■ Written task
Copy out each of the following lines with no changes.

-- BEGIN --

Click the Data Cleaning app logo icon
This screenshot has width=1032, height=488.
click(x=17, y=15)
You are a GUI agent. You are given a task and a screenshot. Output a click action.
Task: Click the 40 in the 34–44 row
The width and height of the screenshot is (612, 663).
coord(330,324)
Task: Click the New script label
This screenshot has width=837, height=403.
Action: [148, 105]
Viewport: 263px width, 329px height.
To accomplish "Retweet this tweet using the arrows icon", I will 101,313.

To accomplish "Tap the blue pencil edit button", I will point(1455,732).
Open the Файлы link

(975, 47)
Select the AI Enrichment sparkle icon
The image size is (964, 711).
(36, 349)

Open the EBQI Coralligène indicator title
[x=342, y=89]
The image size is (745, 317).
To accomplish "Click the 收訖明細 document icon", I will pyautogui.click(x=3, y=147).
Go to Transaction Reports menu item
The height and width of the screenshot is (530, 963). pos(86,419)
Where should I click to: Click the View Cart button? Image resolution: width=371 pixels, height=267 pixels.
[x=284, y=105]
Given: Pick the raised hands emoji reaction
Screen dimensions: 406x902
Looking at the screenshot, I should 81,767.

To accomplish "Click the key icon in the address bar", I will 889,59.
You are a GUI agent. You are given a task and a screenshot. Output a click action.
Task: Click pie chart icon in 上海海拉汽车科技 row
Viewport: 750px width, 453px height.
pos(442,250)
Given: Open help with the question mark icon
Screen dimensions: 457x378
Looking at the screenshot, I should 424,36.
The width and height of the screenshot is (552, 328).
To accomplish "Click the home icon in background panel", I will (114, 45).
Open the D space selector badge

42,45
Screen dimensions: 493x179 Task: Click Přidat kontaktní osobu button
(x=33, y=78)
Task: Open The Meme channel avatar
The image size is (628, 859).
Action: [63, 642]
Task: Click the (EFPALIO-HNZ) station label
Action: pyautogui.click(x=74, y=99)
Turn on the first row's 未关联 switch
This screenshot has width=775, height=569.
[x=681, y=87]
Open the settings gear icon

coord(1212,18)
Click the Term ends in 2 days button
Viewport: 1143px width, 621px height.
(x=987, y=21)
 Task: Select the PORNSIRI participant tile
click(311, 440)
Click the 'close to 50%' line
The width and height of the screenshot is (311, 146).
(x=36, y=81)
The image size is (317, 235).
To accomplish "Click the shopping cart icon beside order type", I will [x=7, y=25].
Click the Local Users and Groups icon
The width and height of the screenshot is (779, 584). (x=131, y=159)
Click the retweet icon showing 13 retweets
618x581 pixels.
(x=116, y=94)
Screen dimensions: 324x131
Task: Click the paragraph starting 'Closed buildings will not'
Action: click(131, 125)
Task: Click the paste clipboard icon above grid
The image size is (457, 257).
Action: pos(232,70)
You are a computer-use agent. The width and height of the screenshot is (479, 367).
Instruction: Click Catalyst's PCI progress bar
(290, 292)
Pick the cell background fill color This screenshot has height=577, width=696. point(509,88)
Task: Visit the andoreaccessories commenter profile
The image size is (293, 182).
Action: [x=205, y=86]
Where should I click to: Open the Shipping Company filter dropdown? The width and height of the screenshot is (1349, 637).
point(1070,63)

-- END --

■ Answer to the exercise
Click the Data Cleaning app logo icon
This screenshot has width=1032, height=488.
click(x=17, y=15)
You are a GUI agent. You are given a task and a screenshot. Output a click action.
Task: Click the 40 in the 34–44 row
The width and height of the screenshot is (612, 663).
coord(330,324)
Task: Click the New script label
This screenshot has width=837, height=403.
Action: [148, 105]
Viewport: 263px width, 329px height.
To accomplish "Retweet this tweet using the arrows icon", I will 101,313.

To accomplish "Tap the blue pencil edit button", I will point(1455,732).
Open the Файлы link

(975, 47)
Select the AI Enrichment sparkle icon
The image size is (964, 711).
(36, 349)

Open the EBQI Coralligène indicator title
[x=342, y=89]
The image size is (745, 317).
To accomplish "Click the 收訖明細 document icon", I will pyautogui.click(x=3, y=147).
Go to Transaction Reports menu item
The height and width of the screenshot is (530, 963). pos(86,419)
Where should I click to: Click the View Cart button? Image resolution: width=371 pixels, height=267 pixels.
[x=284, y=105]
Given: Pick the raised hands emoji reaction
Screen dimensions: 406x902
Looking at the screenshot, I should 81,767.

To accomplish "Click the key icon in the address bar", I will 889,59.
You are a GUI agent. You are given a task and a screenshot. Output a click action.
Task: Click pie chart icon in 上海海拉汽车科技 row
Viewport: 750px width, 453px height.
pos(442,250)
Given: Open help with the question mark icon
Screen dimensions: 457x378
Looking at the screenshot, I should 424,36.
The width and height of the screenshot is (552, 328).
To accomplish "Click the home icon in background panel", I will (114, 45).
Open the D space selector badge

42,45
Screen dimensions: 493x179 Task: Click Přidat kontaktní osobu button
(x=33, y=78)
Task: Open The Meme channel avatar
The image size is (628, 859).
Action: [63, 642]
Task: Click the (EFPALIO-HNZ) station label
Action: pyautogui.click(x=74, y=99)
Turn on the first row's 未关联 switch
This screenshot has width=775, height=569.
[x=681, y=87]
Open the settings gear icon

coord(1212,18)
Click the Term ends in 2 days button
Viewport: 1143px width, 621px height.
(x=987, y=21)
 Task: Select the PORNSIRI participant tile
click(311, 440)
Click the 'close to 50%' line
The width and height of the screenshot is (311, 146).
(x=36, y=81)
The image size is (317, 235).
To accomplish "Click the shopping cart icon beside order type", I will [x=7, y=25].
Click the Local Users and Groups icon
The width and height of the screenshot is (779, 584). (x=131, y=159)
Click the retweet icon showing 13 retweets
618x581 pixels.
(x=116, y=94)
Screen dimensions: 324x131
Task: Click the paragraph starting 'Closed buildings will not'
Action: click(131, 125)
Task: Click the paste clipboard icon above grid
The image size is (457, 257).
Action: pos(232,70)
You are a computer-use agent. The width and height of the screenshot is (479, 367).
Instruction: Click Catalyst's PCI progress bar
(290, 292)
Pick the cell background fill color This screenshot has height=577, width=696. point(509,88)
Task: Visit the andoreaccessories commenter profile
The image size is (293, 182).
Action: [x=205, y=86]
Where should I click to: Open the Shipping Company filter dropdown? The width and height of the screenshot is (1349, 637).
point(1070,63)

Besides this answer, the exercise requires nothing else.